Ever had a process that sometimes needs way more memory for specific samples? Maybe you can’t predict which samples will be the excessive resource drainers on each run. You could go for a big memory allocation every time, but if you’re watching cloud budgets 💸 (or avoiding angry 😡 HPC admins), this isn’t the best strategy.

Instead, you can use retries with an incremental bump to resources. Here’s an example 👇 if a process fails, Nextflow retries it with more memory, multiplied by the task’s attempt number (i.e 2GB, then 4GB, then 6GB or memory). Limiting retries to three (maxRetries 3) is usually enough to catch most flaky tasks without blowing the budget.

process foo {
    memory { 2.GB * task.attempt }
    
    errorStrategy 'retry'
    maxRetries 3

    script:
    <your job here>
}

This setup will attempt the process up to three times, increasing the resources each time. It’s a great way to balance flexibility and efficiency without risking runaway costs.

If you have long running processes that take a long time to max out their memory, this might not be the best approach as in cloud based infrastructure you will pay for the compute on each retry. However processes that reach peak memory usage reasonably quickly will be able to retry and adjust themselves reasonably efficiently with limited wasted compute time.

3. Adding Custom Labels to Process Executions with tag 🏷️

Imagine you’re running an alignment process for 1000 samples – without labels, each of those 1000 processes shows up with just a random hash ID. That’s not very helpful when trying to see which samples are which 😕

Here’s where the tag directive shines. Adding it to a process lets you tag each execution with metadata like sample names or other identifiers. Here’s a quick example:

process ExampleProcess {
    tag "$meta"
  
    input:
    tuple val(meta), path(reads)

    // your script here
}

With this in place, each alignment will show the respective sample name in the logs, making it much easier to keep track of things.
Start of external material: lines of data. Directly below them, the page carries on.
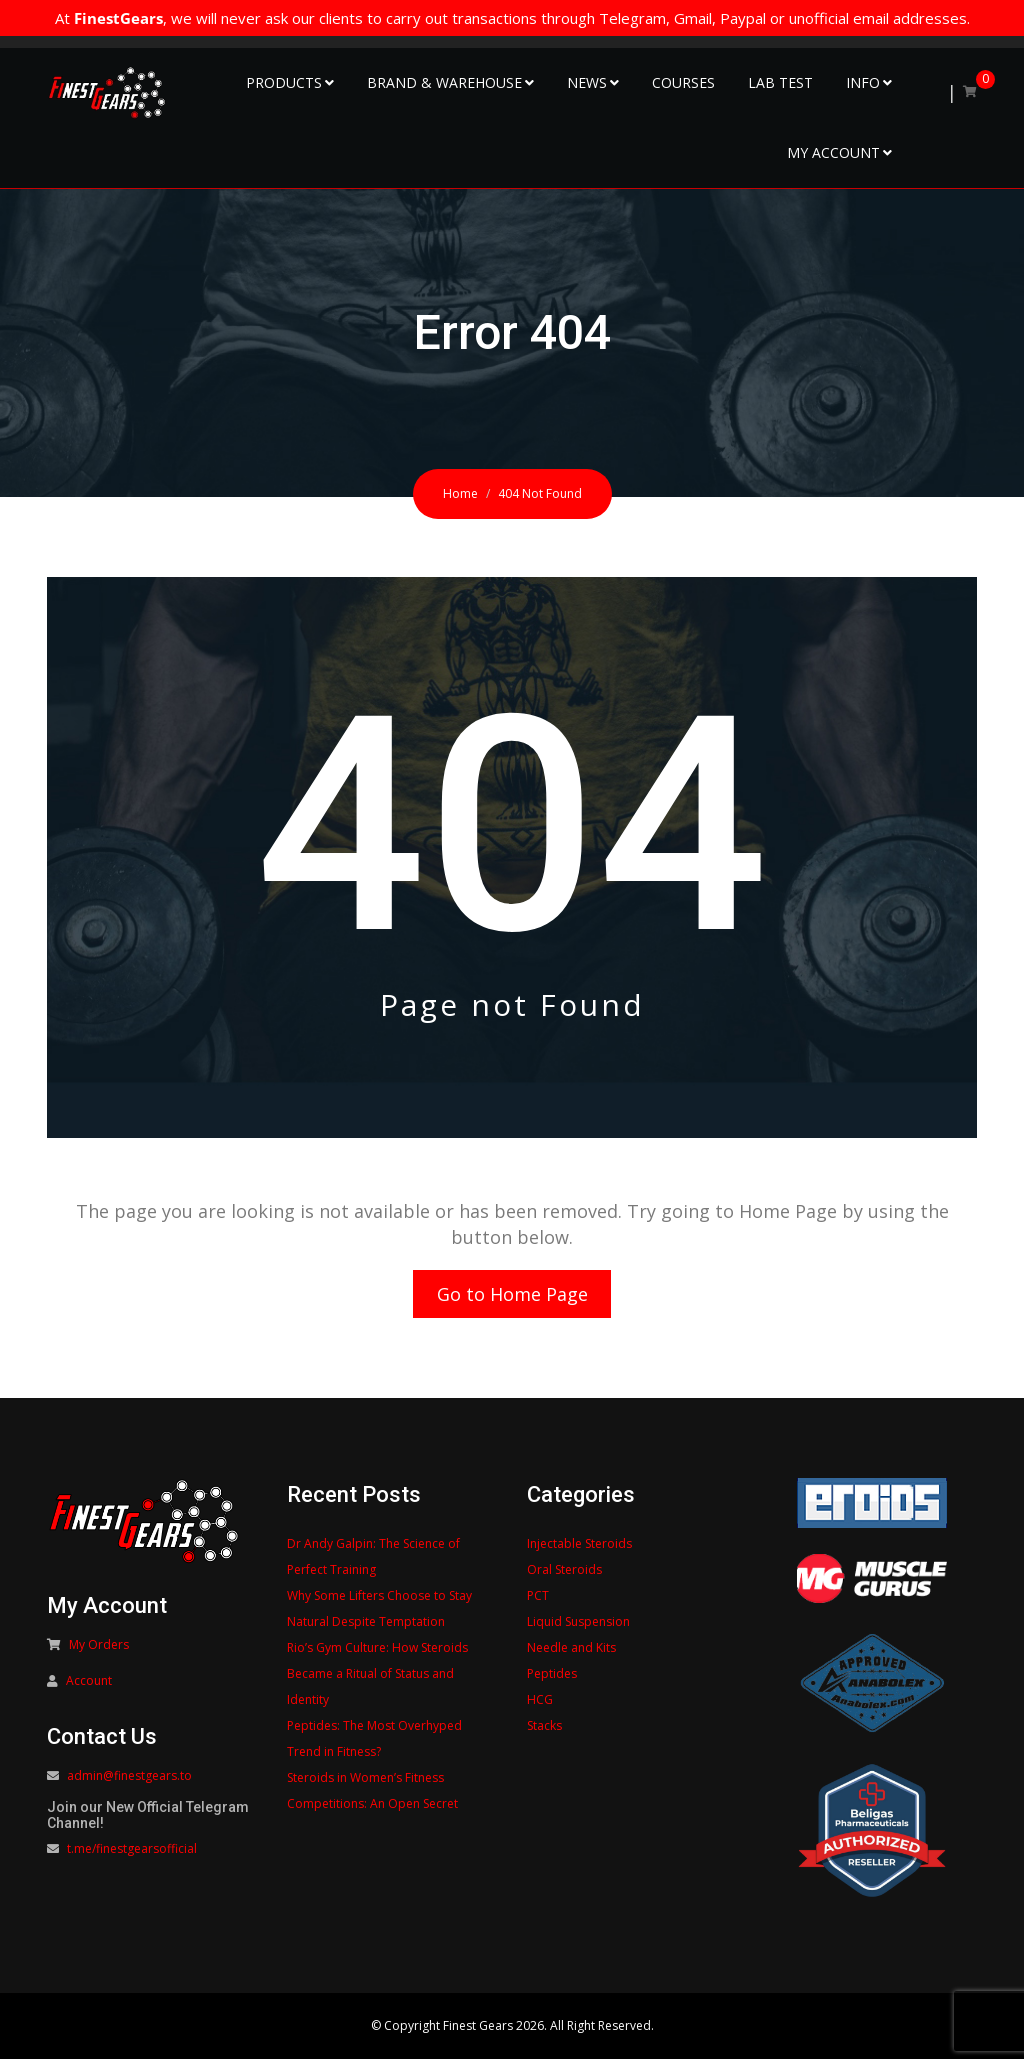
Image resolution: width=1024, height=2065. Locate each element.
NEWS (587, 82)
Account (89, 1686)
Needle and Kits (571, 1653)
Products (284, 82)
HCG (540, 1705)
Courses (683, 82)
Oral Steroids (564, 1575)
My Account (833, 152)
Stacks (544, 1731)
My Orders (99, 1650)
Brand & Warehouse (444, 82)
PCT (538, 1601)
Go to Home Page (512, 1297)
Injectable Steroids (579, 1549)
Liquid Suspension (578, 1627)
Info (863, 82)
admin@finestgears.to (129, 1781)
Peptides (552, 1679)
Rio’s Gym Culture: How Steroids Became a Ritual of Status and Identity (377, 1679)
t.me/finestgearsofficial (132, 1854)
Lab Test (780, 82)
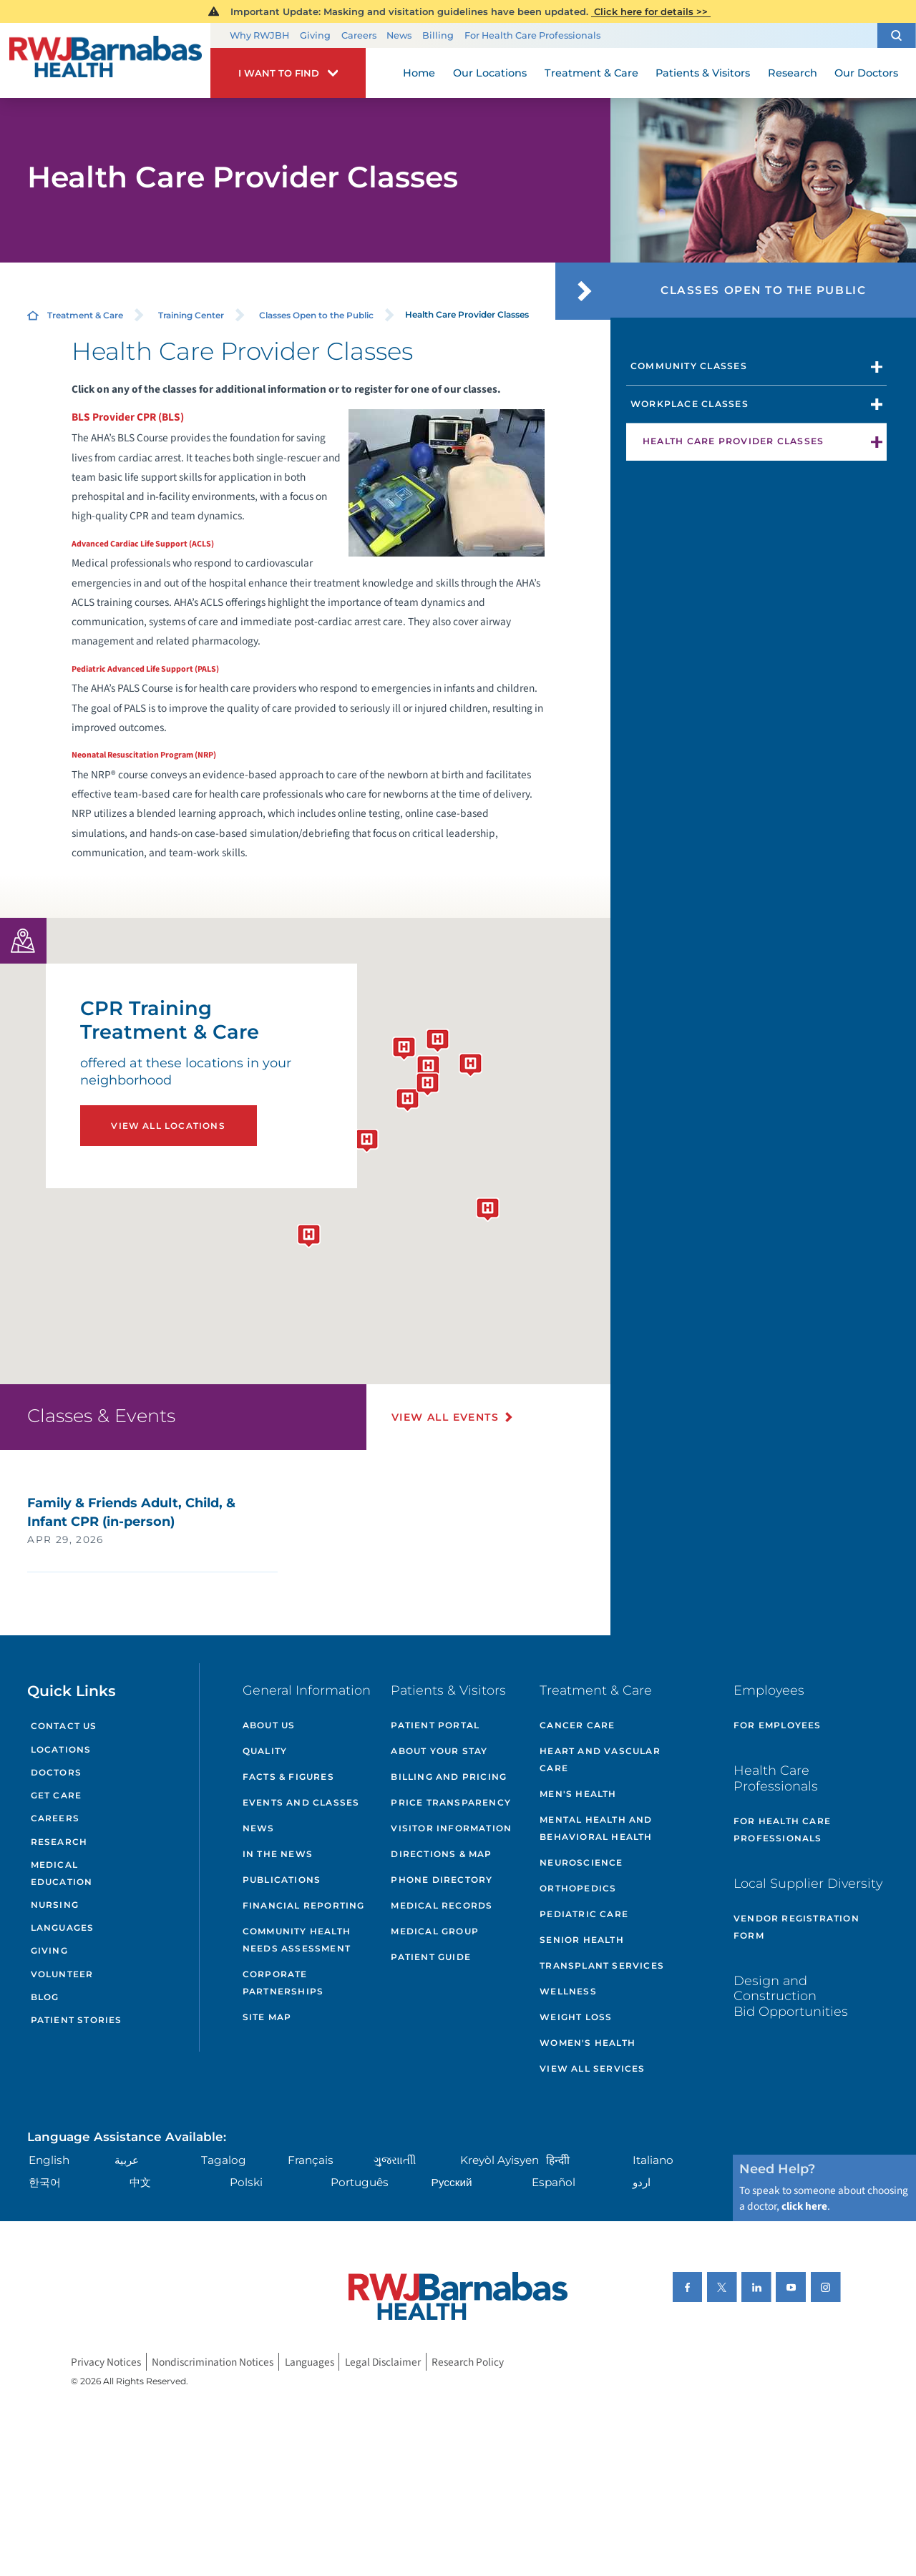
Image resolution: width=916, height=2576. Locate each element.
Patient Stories (76, 2019)
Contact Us (64, 1725)
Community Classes (688, 366)
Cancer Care (577, 1725)
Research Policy (468, 2361)
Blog (45, 1997)
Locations (61, 1749)
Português (360, 2182)
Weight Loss (576, 2017)
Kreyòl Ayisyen (499, 2160)
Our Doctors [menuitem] (866, 73)
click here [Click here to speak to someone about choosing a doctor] (804, 2206)
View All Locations (168, 1125)
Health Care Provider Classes (733, 441)
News (398, 35)
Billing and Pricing (449, 1776)
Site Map (267, 2017)
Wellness (568, 1991)
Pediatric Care (584, 1914)
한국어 (45, 2182)
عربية (126, 2160)
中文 (140, 2182)
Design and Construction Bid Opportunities (791, 1996)
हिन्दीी (558, 2160)
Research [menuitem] (792, 73)
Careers (358, 35)
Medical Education (62, 1873)
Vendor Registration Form (796, 1927)
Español (553, 2182)
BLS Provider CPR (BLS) (128, 417)
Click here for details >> (651, 11)
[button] (896, 35)
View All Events (445, 1417)
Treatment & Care (85, 315)
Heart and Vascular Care (600, 1759)
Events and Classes (301, 1802)
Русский (452, 2182)
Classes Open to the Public (316, 315)
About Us (269, 1725)
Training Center (191, 315)
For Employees (778, 1725)
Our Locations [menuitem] (490, 73)
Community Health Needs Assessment (297, 1940)
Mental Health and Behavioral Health (596, 1828)
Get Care (56, 1795)
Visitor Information (451, 1828)
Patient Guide (431, 1956)
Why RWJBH (259, 35)
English (49, 2160)
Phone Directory (441, 1879)
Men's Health (578, 1793)
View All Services (592, 2068)
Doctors (56, 1772)
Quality (265, 1750)
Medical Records (441, 1905)
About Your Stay (439, 1750)
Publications (282, 1879)
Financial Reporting (304, 1905)
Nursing (55, 1904)
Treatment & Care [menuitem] (591, 73)
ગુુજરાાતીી (395, 2160)
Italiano (653, 2160)
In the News (278, 1853)
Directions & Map (441, 1853)
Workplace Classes (689, 403)
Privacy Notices (106, 2361)
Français (310, 2160)
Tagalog (223, 2160)
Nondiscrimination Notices (212, 2361)
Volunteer (62, 1974)
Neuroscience (581, 1862)
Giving (315, 35)
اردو (642, 2182)
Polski (246, 2182)
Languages (62, 1927)
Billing (438, 35)
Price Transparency (451, 1802)
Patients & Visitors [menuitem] (703, 73)
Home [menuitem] (419, 73)
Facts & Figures (288, 1776)
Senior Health (582, 1939)
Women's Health (587, 2042)
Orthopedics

4. Printing Parameters to the Console at Execution 🖨️

When you start a pipeline, especially with multiple parameters, it’s easy to lose track of the exact settings you launched with. To keep everything transparent, you can print the pipeline parameters directly to the console at the start of your workflow.

One simple way to do this is to use the params scope and print it at the beginning of your main script, like so:

println "Pipeline parameters: $params"

You could also take it a step further for format it nicely by referencing parts of params, for example:

log.info """\
    =======================================================================
    M Y   E X A M P L E   P I P E L I N E
    ======================================================================
    samplesheet: ${params.input}
    reference: ${params.reference}
    ======================================================================
    """
    .stripIndent()

5. Listing All Containers Used in Your Pipeline 📦

With Nextflow’s inspect command, you can easily get a list of all the containers your pipeline uses without running the entire pipeline. This command is a lifesaver when you’re managing multiple containers or want to double-check container versions before starting a run.

To get your container list, use:

nextflow inspect main.nf

Bonus: Using a Terminal Multiplexer

Alright, I know I said five tips, but here’s one more since I already covered -resume in a separate post.

If you’re running Nextflow on a remote ☁️ instance (e.g., cloud) or just want to keep your terminal available, consider using a terminal multiplexer like tmux or screen. This lets you detach from your session without affecting the pipeline’s progress and reattach later to check on things. It’s also a lifesaver if you face unexpected disconnects!

These tricks have saved me loads of time and helped me avoid unnecessary headaches 🤕 (not all though). Try them out, and I will hopefully be back with another 5 tips soon.